Growing up in Singapore, as a girl child, did you ever feel deprived of the many privileges that boys enjoy?
Not once. My mum and dad never ever made me feel like because I was a girl I could only do certain things or behave in a certain way.
Till today, they’ve always encouraged me to be who I want to be and in fact my dad told me that because he’s never stopped me from doing what I believe in, that no other man should have any power over me. I’ve also always appreciated the fact that as a woman and a minority in Singapore, I have access to opportunities and to safety.
Why have you focused on the girl child in this book? In your opinion, how can parents teach their children to empower themselves?
If we look at our world today, we still have a long way to go to getting to gender parity. In many aspects of society, women still need more opportunities to get onto the playing field, to have a chance at a fair game.
Also, WomenTalk reaches out mainly to girls 15 and above and I felt I wanted to reach out to younger girls at the beginning of their journey to becoming the woman they are meant to be.
In children’s literature, there’s not a lot of female role models out there, especially from Asia. I hope these stories will give young girls and boys in Asia real-life role models to look up to as all of us need role models in our lives.
Parents can encourage them to grow into who they want to be and not limit the scope of their child’s dreams based on preceonceived gender stereotypes. It’s all about using the right language and being aware of our own unconscious biases.
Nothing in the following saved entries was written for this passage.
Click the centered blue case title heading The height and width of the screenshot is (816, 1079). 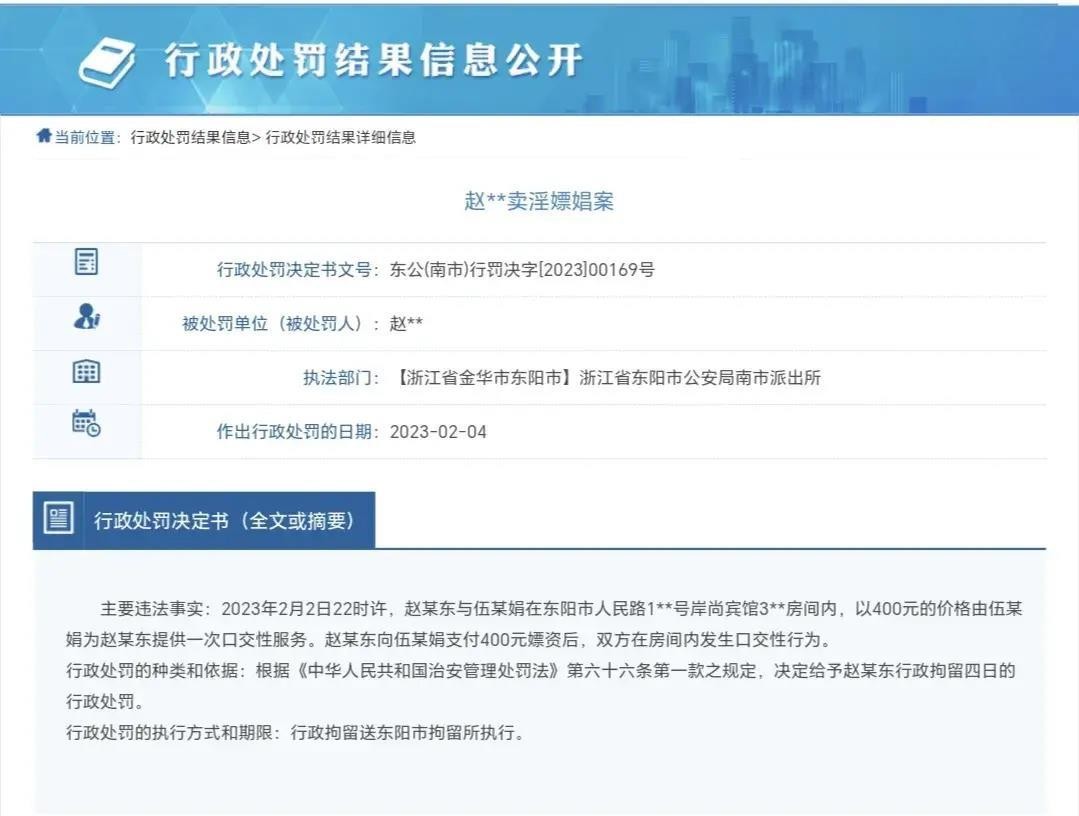539,201
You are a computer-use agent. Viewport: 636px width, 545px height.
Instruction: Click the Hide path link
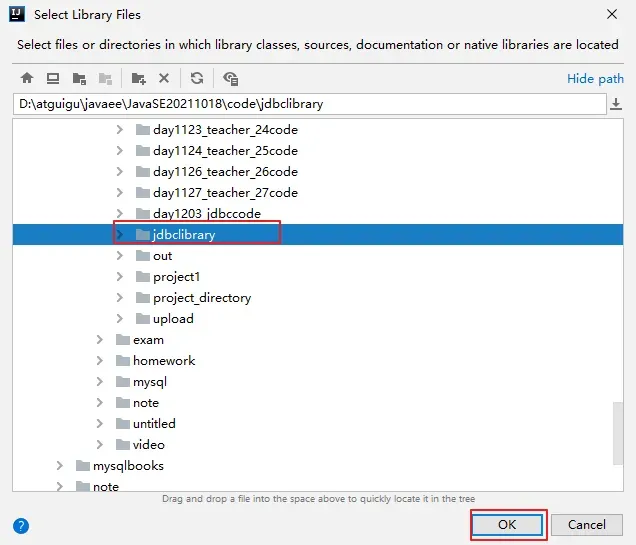click(x=595, y=79)
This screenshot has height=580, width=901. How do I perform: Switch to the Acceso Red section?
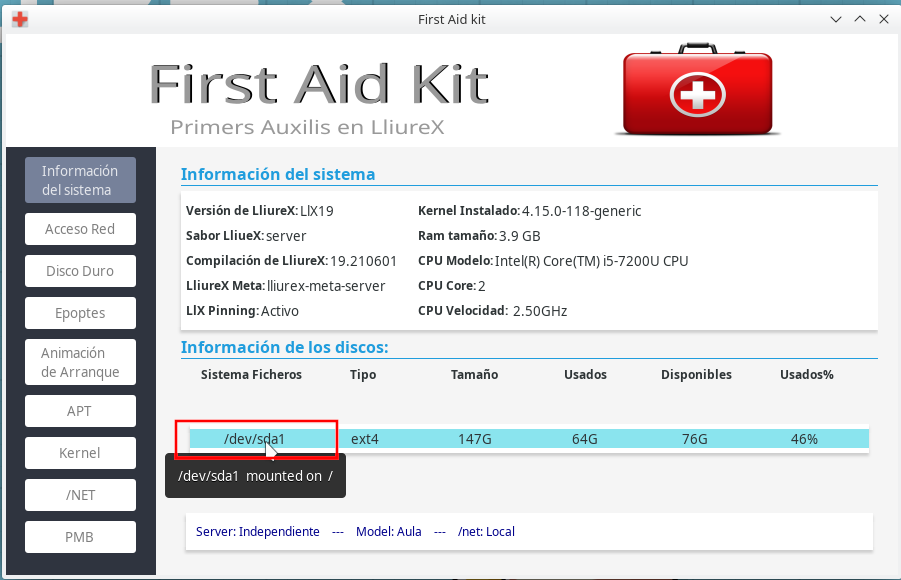(x=80, y=229)
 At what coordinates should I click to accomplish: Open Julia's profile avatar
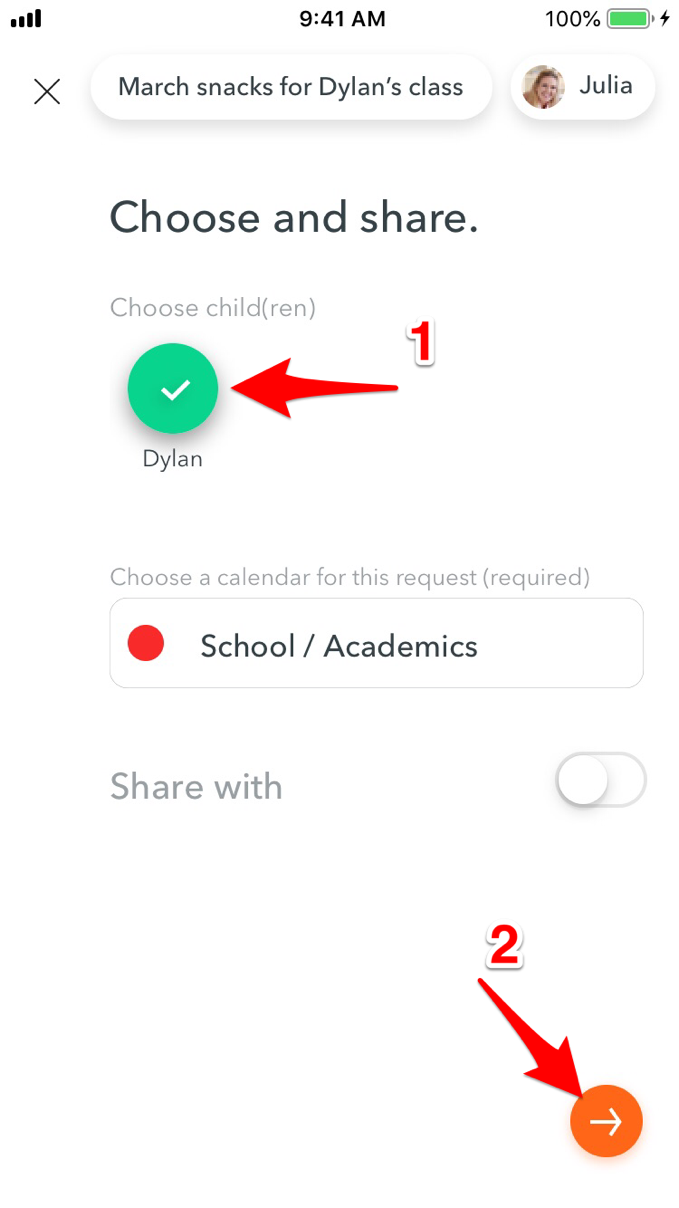click(x=542, y=87)
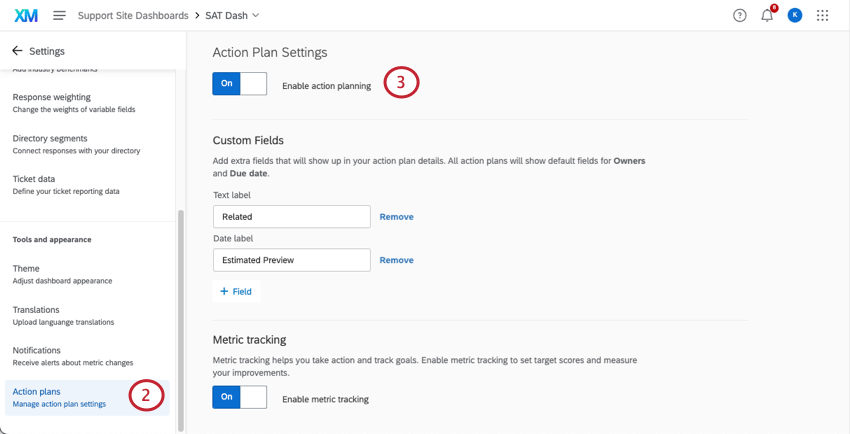Viewport: 850px width, 434px height.
Task: Toggle the Enable metric tracking switch
Action: 239,397
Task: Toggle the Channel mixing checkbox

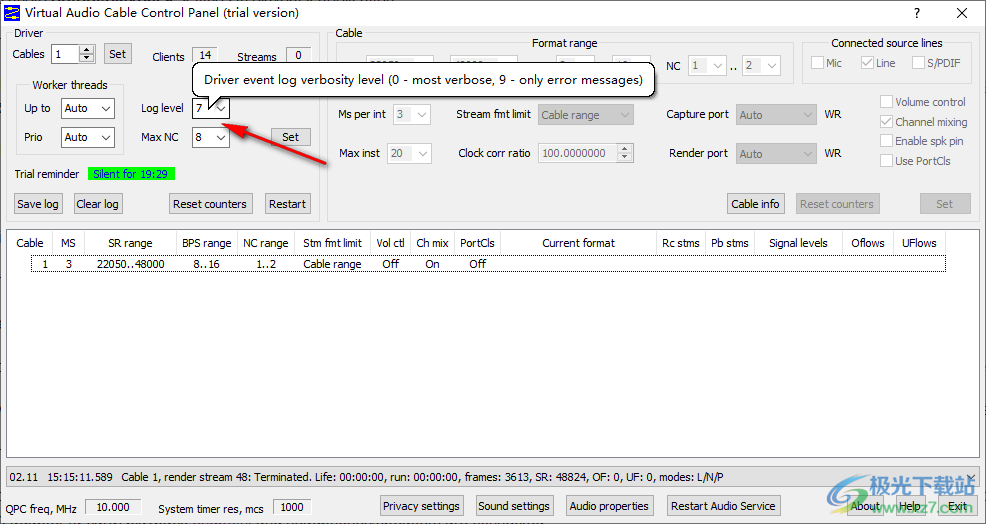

I think it’s also encouraging kids to try new things whether they know they’re going to succeed or not, and allowing them to fail and to find their way. The stories of the women in the book highlight values of resilience, trying, compassion, humility, courage, hard work and not giving up. These are real examples that I hope the kids and parents can draw inspiration from.
Female role models you have looked up to?
My mum and grandmother. My mother’s motto in life is You Only Live Once. She is very adventurous and is not afraid to try new things. My grandmother was an entrepreneur and is a very progressive person. Both of them have always encouraged me to do what I believe in and to be happy.
It’s the 21st century, and yet, girls have to be repeatedly assured that they can be whoever they want to be. Why is this so? What can we do as a society to attain gender equality?
We live in a largely patriarchial society and gender equality is not always a priority in our conversations. This however is changing as globally, more women and men are speaking up, and more leaders and governments are prioritising gender equality in their policies.
Gender equality does make good economic sense but it is also something that should be the norm. Since gender equality is the #5 Sustainable Development Goal, the kids today will be growing up admidst this global conversation. Since we want our education system to reflect what’s happening globally, I hope the book will be a start of their journey to becoming more aware of the realities of our world.
I have always believed that it’s the little things we do together that make the bigger difference. Everyone of us can do what we can with what we know and that’s the only way that change can happen.
Your thoughts on becoming a mum, and parenting?
I have always been open to it, but I’m currently running two businesses and now a book, and they are like my children to me! I am also privileged to sponsor three families in Cambodia.
*Eunice wanted to crowdfund the book to build a community around the book, to create awareness and to gauge interest. And so far, the response and the support for the book has been very encouraging. You too can support her in this worthy cause, here.
We’d like to thank Eunice for this interview and for telling us all about ‘I’m a Girl. See what I can be!’. We can’t wait to see the book hit the shelves and inspire generation of girls and young women.